Western World Ins. Company v. Markel American Ins. Company involved two insurance companies which insured a "Haunted House."  Judge Gorsuch had some fun with his opinion some of which will be quoted below.  Hodges' flashlight went out and he fell down an elevator shaft while looking for another.  Western defended and paid the claim; then sued Markel.  Markle claimed it owed nothing because of an escape clause in its policy.  But the "escape clause" was found in the "who is an insured" part of the policy, not in the "other insurance" part of the policy.  And, it was unclear whether the "escape clause" applied to all insureds or just additional insureds.  Furthermore, the "escape clause" if applied as Markel claimed would make the other insurance clause superfluous, something that contract law doesn't like to do.  Oklahoma law requires that ambiguities be resolved in favor of coverage, and that's what the Tenth Circuit did.  Judge Gorsuch states: 

“[I]f an insurer desires to limit its liability under a policy, it must employ language that clearly and distinctly reveals its stated purpose.” Spears v. Shelter Mut. Ins. Co., 73 P.3d 865, 868 (Okla. 2003). If (as here) the relevant limiting policy provisions are “unclear or obscure,” then the objectively reasonable expectations of a person “in the position of the insured” control. Id. Put differently, when a policy’s escape hatch is less a clearly marked exit than it is a hidden trap door, the reasonable expectations of an insured who has read and become familiar with the policy language supplies the rule of decision.
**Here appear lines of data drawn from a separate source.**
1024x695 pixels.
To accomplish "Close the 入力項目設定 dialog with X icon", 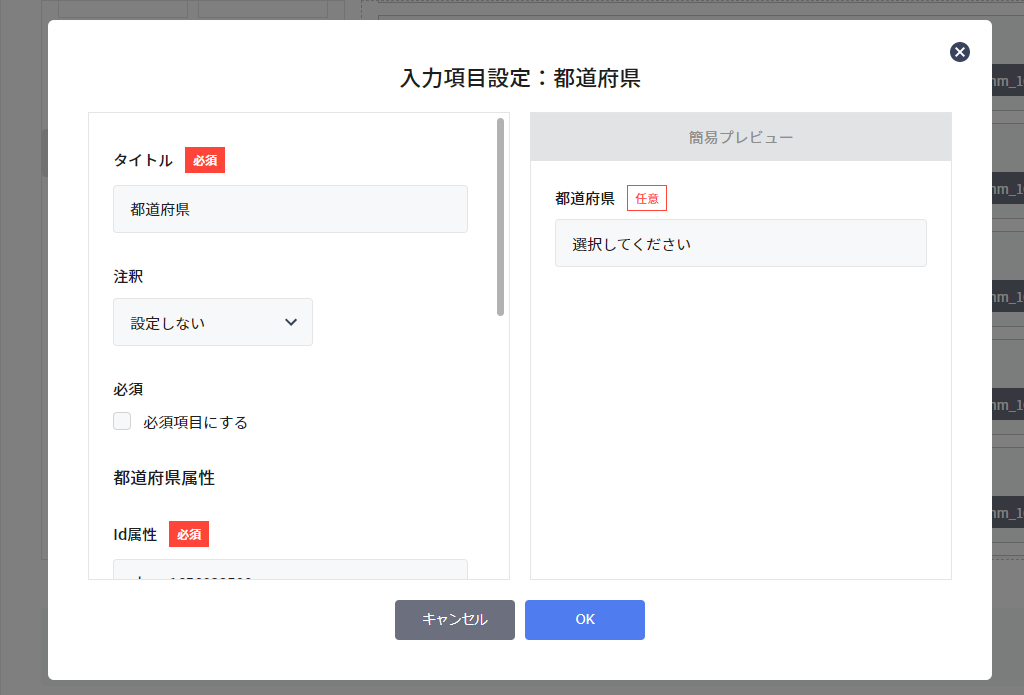I will click(x=959, y=53).
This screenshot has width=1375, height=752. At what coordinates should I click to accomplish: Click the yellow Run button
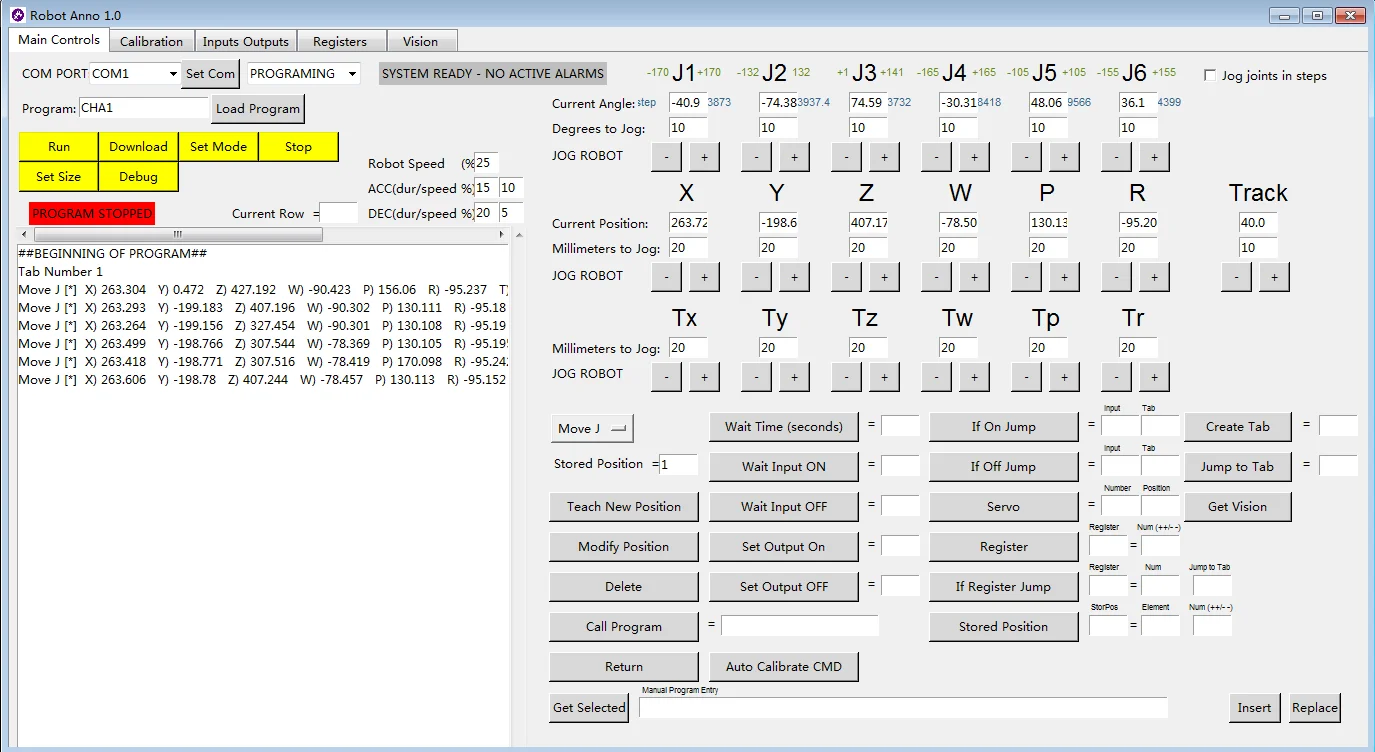[59, 147]

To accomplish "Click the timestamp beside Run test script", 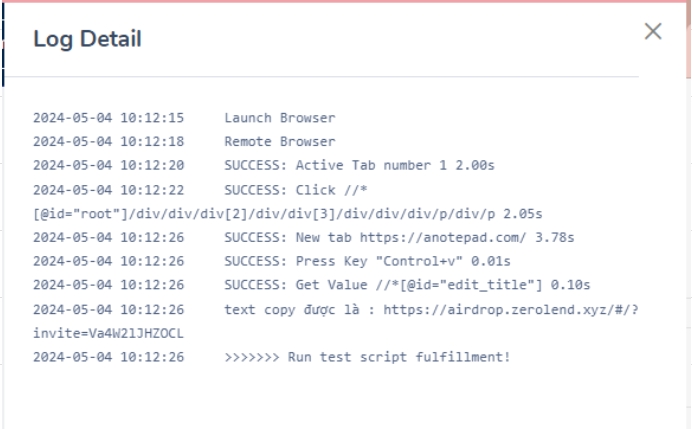I will click(108, 357).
Finally the whole escape clause precludes any liability argument was not raised in Markel's reservation of rights letter to its insured -- which raised many other arguments as to why it should not cover the claim ("arguments it gave up the ghost on long ago")

The case was sent back to the trial court for determination of how much Markel should pay.  No escape for either insurance company, indeed.

Please read the entire opinion for the full effect; here is how it starts:

Haunted houses may be full of ghosts, goblins, and guillotines, but it’s their more prosaic features that pose the real danger. Tyler Hodges found that out when an evening shift working the ticket booth ended with him plummeting down an elevator shaft. But as these things go, this case no longer involves Mr. Hodges. Years ago he recovered from his injuries, received a settlement, and moved on. This lingering specter of a lawsuit concerns only two insurance companies and who must foot the bill. And at the end of it all, we find, there is no escape for either of them.